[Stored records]
--- START ---

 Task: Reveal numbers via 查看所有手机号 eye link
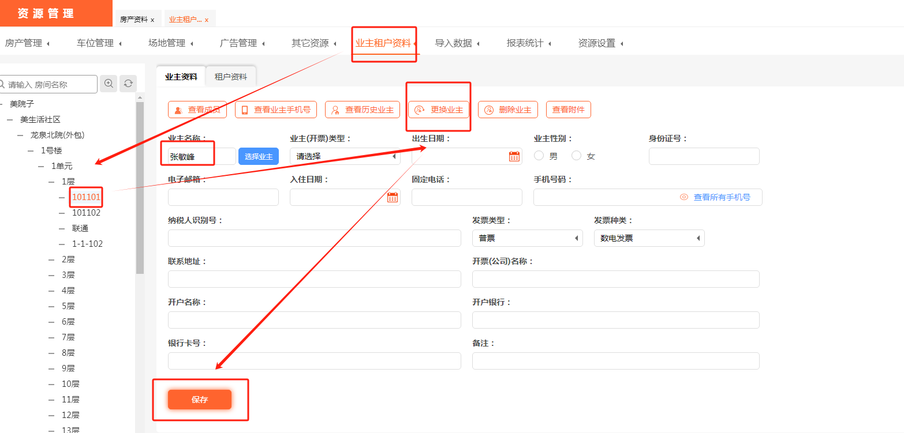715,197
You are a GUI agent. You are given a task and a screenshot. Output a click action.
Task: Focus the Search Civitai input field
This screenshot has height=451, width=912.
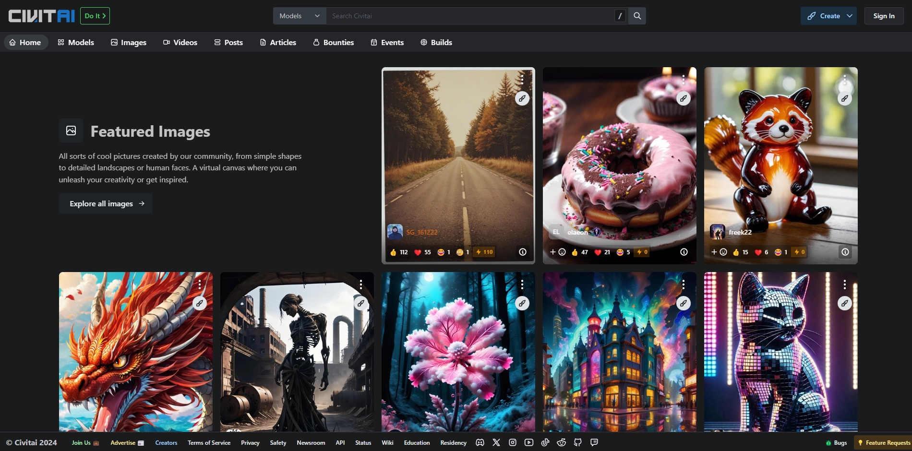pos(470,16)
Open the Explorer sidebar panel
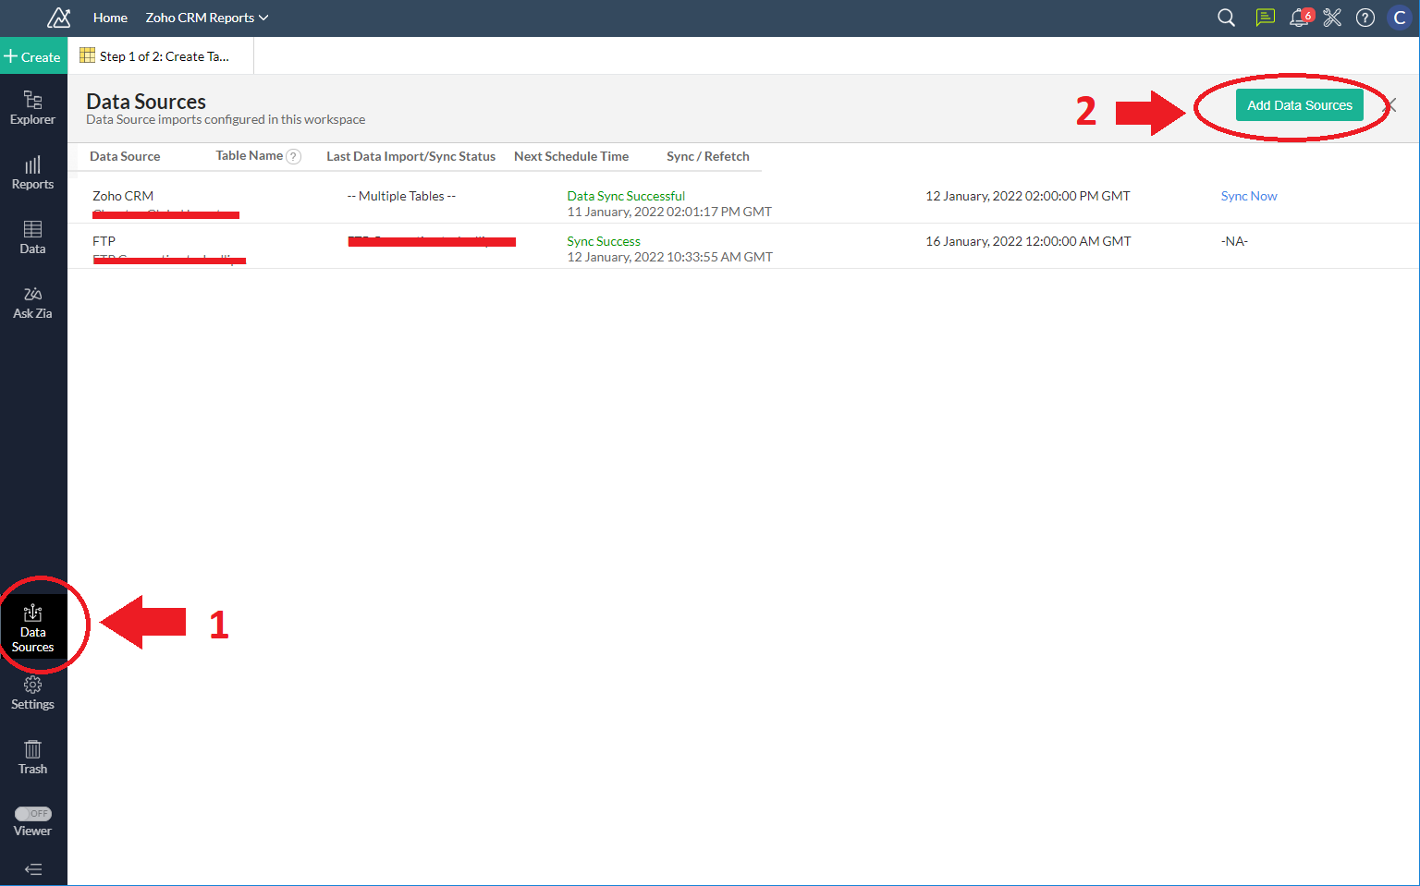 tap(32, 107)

--- END ---

PROBLEM STATEMENT:
Your response must reproduce every line of the data exactly, with images omitted.

TASK RESULT:
 Task: Reveal numbers via 查看所有手机号 eye link
715,197
You are a GUI agent. You are given a task and a screenshot. Output a click action.
Task: Focus the Search Civitai input field
This screenshot has height=451, width=912.
pos(470,16)
Open the Explorer sidebar panel
 tap(32, 107)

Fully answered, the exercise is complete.